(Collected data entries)
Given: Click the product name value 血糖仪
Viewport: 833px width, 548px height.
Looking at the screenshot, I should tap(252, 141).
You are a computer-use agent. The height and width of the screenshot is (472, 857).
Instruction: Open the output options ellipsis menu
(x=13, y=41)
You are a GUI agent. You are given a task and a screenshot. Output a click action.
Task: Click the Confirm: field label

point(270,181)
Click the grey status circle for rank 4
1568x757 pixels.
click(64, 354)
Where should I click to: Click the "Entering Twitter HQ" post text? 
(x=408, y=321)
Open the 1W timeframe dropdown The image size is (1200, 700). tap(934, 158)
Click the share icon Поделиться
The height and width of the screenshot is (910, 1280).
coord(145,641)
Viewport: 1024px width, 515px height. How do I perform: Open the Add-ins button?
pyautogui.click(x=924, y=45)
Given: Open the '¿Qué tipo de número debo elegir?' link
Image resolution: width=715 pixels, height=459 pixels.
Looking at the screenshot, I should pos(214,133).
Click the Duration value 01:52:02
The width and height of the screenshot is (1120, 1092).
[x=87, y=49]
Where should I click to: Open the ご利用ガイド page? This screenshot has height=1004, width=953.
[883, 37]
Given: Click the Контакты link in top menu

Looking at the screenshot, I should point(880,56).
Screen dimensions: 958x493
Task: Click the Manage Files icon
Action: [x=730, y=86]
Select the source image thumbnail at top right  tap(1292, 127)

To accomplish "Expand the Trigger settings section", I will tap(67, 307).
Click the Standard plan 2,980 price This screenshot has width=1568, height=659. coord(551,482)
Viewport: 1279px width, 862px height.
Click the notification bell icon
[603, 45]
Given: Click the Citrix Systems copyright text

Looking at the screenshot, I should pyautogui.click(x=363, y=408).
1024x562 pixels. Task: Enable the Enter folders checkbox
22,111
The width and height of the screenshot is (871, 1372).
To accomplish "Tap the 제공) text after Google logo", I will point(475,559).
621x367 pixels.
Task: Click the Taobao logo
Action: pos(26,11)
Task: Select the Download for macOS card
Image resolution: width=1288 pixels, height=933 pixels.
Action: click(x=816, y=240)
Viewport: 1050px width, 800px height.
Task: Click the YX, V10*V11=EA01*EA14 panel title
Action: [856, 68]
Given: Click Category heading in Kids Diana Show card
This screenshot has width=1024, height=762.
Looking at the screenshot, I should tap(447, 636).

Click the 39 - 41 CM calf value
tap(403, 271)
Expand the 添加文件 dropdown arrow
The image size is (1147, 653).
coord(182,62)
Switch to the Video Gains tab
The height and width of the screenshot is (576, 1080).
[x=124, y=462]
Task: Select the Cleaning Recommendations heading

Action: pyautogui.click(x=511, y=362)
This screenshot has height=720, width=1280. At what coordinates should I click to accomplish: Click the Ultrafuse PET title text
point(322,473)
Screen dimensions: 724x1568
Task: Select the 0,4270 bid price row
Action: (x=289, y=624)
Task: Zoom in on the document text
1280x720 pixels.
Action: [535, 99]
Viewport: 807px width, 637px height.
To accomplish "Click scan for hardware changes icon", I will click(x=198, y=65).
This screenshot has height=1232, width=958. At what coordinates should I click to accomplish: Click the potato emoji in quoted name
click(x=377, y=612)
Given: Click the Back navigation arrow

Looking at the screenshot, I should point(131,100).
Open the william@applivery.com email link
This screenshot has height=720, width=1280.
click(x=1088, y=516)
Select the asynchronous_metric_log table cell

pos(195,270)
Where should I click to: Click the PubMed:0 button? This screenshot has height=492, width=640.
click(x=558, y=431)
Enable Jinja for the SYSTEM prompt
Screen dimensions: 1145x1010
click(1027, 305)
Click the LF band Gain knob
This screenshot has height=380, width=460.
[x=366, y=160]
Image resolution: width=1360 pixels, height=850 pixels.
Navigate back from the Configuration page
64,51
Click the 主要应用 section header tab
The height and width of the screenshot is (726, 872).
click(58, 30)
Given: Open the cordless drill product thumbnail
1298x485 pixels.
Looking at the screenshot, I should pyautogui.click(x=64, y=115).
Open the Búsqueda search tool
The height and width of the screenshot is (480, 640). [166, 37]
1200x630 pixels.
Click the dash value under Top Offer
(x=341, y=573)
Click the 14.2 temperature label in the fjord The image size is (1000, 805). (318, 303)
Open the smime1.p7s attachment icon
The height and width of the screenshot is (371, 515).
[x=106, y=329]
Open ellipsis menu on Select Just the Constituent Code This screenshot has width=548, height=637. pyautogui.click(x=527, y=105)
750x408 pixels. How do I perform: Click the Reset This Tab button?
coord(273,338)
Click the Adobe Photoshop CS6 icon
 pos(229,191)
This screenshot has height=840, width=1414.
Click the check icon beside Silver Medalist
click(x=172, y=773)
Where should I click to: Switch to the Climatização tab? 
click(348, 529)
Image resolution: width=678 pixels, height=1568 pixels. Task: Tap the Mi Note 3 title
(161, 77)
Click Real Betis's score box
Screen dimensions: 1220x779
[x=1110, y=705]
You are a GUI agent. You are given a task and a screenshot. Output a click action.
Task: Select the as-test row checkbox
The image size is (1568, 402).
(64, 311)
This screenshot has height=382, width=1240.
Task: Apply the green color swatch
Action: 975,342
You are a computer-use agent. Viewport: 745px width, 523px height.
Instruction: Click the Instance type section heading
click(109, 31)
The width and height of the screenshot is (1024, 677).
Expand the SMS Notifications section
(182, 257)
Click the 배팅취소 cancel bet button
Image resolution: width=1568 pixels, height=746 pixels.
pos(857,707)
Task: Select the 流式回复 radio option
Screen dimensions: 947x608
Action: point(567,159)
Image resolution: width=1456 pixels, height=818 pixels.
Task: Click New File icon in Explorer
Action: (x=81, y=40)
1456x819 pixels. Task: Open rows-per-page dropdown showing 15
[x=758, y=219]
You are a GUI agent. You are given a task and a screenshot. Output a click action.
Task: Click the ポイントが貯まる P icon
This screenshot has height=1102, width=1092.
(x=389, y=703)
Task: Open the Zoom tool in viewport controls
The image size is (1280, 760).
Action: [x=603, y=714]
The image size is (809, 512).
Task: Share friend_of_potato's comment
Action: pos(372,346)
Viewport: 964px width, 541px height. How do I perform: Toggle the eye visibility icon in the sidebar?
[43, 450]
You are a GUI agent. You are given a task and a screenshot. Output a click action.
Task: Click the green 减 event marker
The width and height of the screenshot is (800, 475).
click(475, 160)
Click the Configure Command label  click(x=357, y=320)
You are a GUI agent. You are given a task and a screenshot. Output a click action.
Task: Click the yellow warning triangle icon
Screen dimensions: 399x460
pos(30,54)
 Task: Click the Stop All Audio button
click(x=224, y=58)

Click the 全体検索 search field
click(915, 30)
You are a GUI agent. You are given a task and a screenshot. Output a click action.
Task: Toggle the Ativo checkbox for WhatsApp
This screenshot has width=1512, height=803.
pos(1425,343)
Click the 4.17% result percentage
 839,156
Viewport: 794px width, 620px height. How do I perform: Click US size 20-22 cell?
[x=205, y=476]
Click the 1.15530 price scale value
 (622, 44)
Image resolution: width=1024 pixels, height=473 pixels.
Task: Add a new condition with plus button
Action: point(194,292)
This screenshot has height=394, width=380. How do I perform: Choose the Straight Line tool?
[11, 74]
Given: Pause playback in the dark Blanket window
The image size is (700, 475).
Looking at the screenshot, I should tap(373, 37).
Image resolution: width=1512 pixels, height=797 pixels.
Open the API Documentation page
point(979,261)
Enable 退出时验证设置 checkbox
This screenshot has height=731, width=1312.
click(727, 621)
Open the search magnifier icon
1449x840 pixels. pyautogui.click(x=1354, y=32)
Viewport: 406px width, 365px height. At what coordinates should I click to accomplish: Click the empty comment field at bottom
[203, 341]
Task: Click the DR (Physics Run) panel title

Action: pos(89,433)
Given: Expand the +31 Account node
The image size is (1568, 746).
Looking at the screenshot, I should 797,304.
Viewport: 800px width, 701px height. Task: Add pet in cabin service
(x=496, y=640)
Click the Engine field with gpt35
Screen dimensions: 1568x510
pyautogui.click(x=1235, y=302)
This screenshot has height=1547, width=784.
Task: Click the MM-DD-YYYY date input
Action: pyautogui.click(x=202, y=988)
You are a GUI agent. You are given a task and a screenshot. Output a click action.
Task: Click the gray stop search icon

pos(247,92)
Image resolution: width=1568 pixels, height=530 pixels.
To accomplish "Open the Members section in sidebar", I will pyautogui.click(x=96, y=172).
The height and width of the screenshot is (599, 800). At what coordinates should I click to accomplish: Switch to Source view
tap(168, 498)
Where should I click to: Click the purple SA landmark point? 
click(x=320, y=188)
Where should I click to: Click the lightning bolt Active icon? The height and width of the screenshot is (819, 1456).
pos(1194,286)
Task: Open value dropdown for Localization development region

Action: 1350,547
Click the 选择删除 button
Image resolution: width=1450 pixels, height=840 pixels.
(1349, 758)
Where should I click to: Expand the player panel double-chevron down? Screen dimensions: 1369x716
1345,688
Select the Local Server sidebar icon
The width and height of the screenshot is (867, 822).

Work request:
Of the lines above, retype only those from the line containing "The width and height of the screenshot is (871, 1372)." through the line containing "Given: Click Category", including both, exactly.

Finished task:
The width and height of the screenshot is (871, 1372).
To accomplish "Tap the 제공) text after Google logo", I will point(475,559).
621x367 pixels.
Task: Click the Taobao logo
Action: pos(26,11)
Task: Select the Download for macOS card
Image resolution: width=1288 pixels, height=933 pixels.
Action: click(x=816, y=240)
Viewport: 1050px width, 800px height.
Task: Click the YX, V10*V11=EA01*EA14 panel title
Action: [856, 68]
Given: Click Category heading in Kids Diana Show card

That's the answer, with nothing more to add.